◆ **Exercise directions**:
Express the records as a two-column CSV with the headers instruction and answer: one row per record, each field quoted and with line breaks turned into spaces. Include everything from the start of the records down to the line containing "pos(796,542)", and leave the pictures out.

◆ **Source data**:
##############################

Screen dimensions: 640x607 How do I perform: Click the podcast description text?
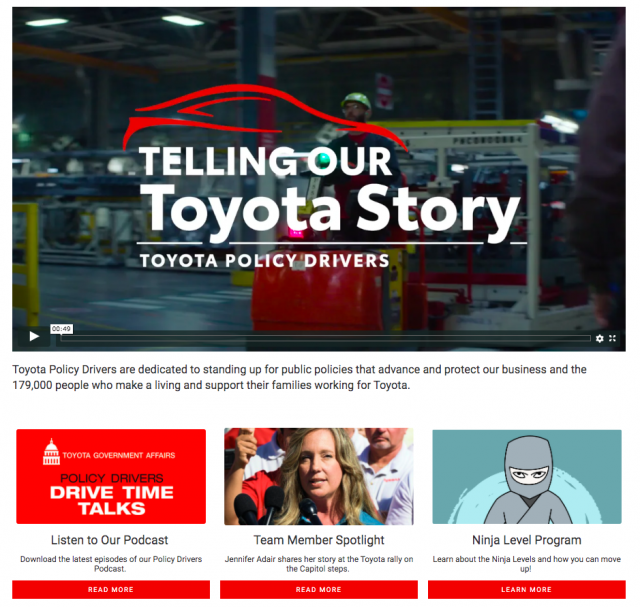(x=111, y=564)
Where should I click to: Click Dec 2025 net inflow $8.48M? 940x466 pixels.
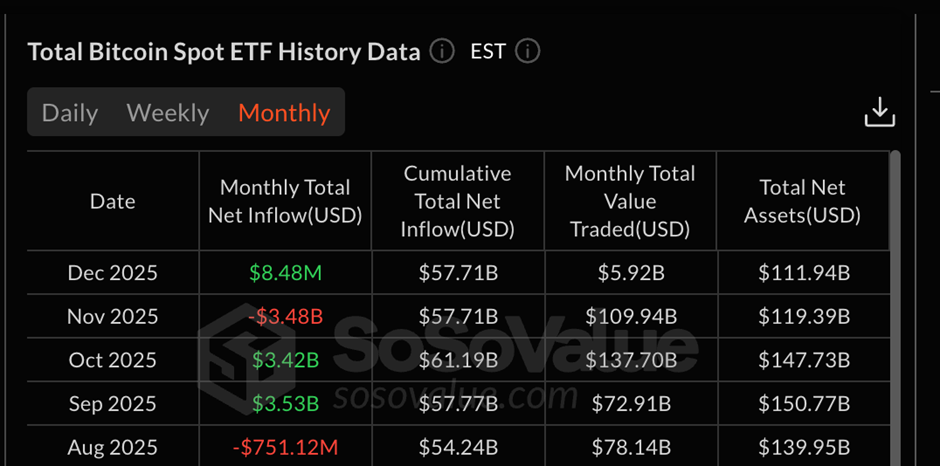pyautogui.click(x=285, y=273)
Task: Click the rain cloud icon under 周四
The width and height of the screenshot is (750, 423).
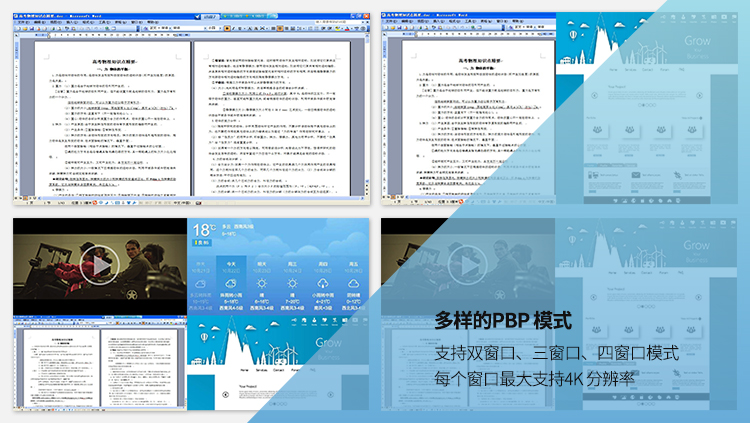Action: pos(322,283)
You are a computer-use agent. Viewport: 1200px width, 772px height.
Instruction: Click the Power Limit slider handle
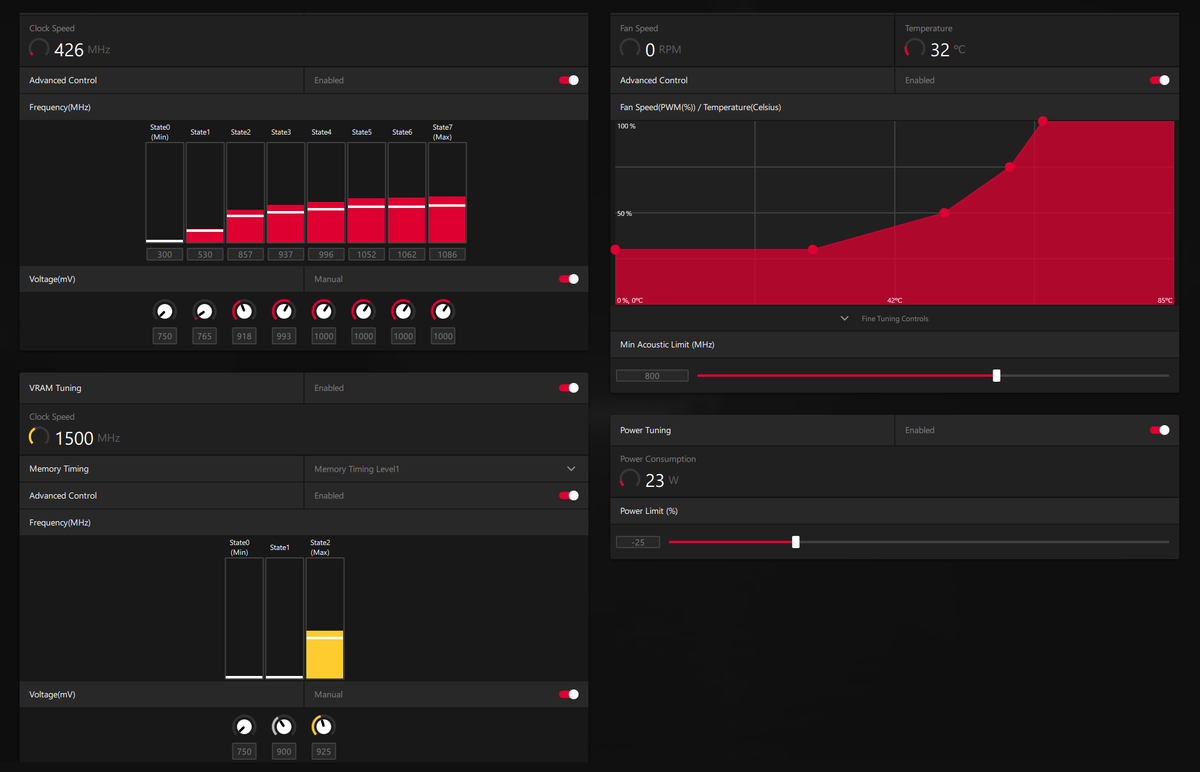pos(796,542)
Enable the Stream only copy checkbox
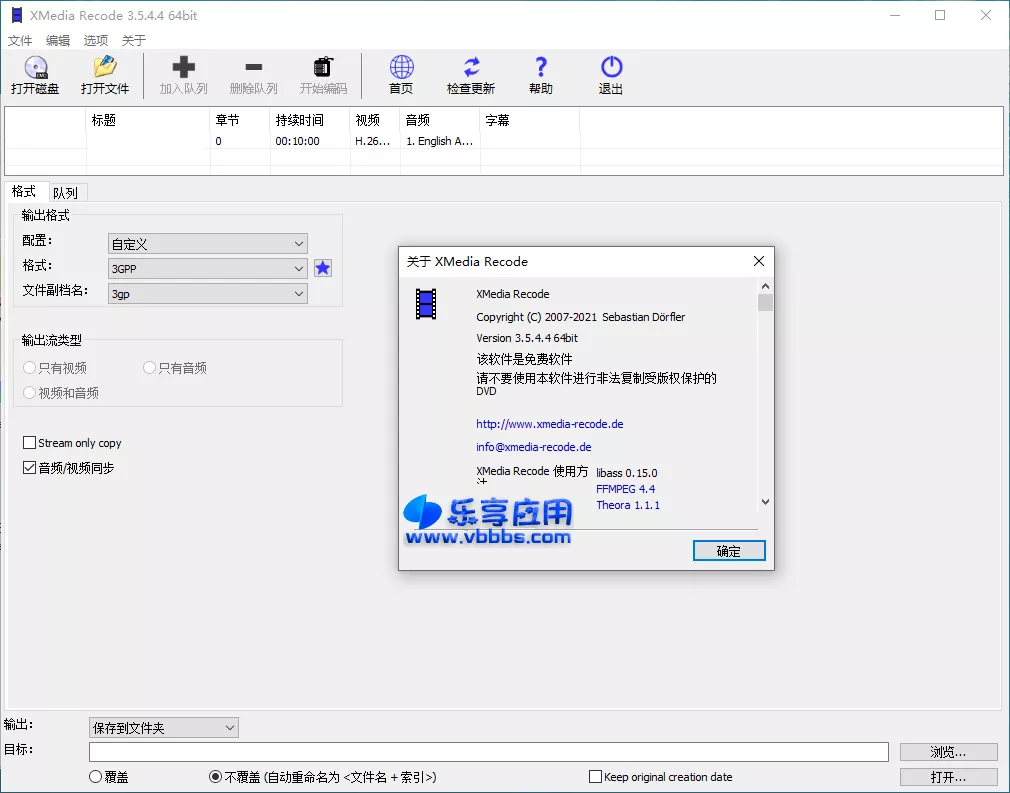1010x793 pixels. (x=29, y=443)
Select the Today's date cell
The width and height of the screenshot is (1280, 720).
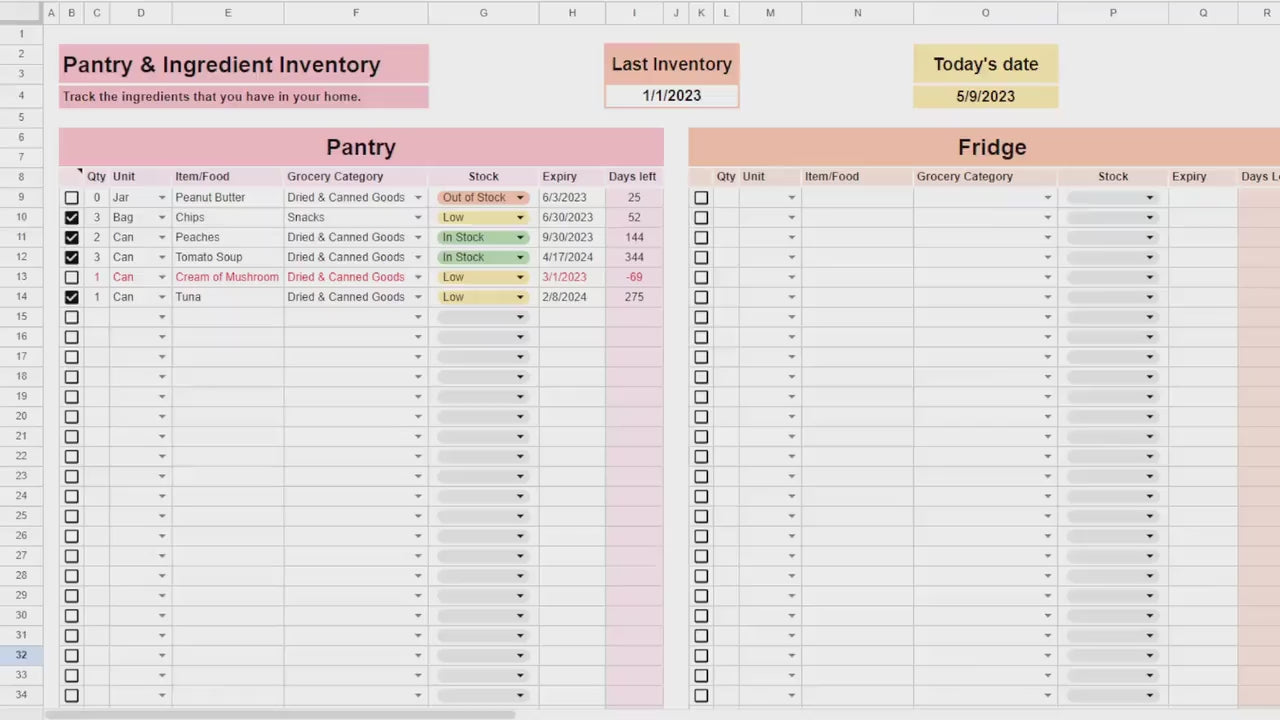pyautogui.click(x=985, y=96)
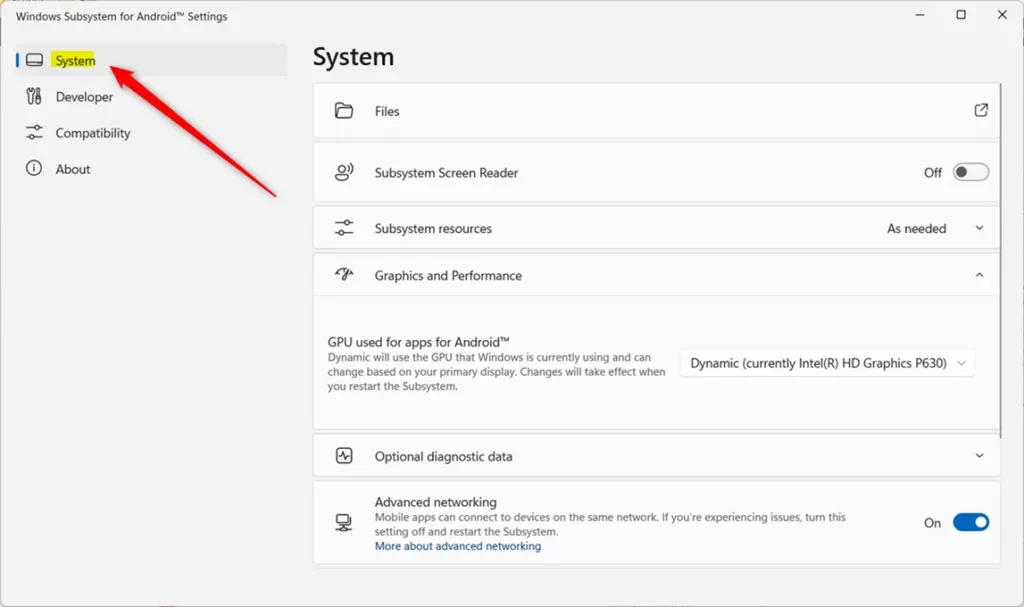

##############################

◆ **Written solution**:
instruction,answer
"Screen dimensions: 640x607 How do I perform: Click the podcast description text?","(x=111, y=564)"
"Where should I click to: Click Dec 2025 net inflow $8.48M? 940x466 pixels.","pyautogui.click(x=285, y=273)"
"Task: Click the rain cloud icon under 周四 The width and height of the screenshot is (750, 423).","Action: pos(322,283)"
"You are a computer-use agent. Viewport: 1200px width, 772px height. Instruction: Click the Power Limit slider handle","pos(796,542)"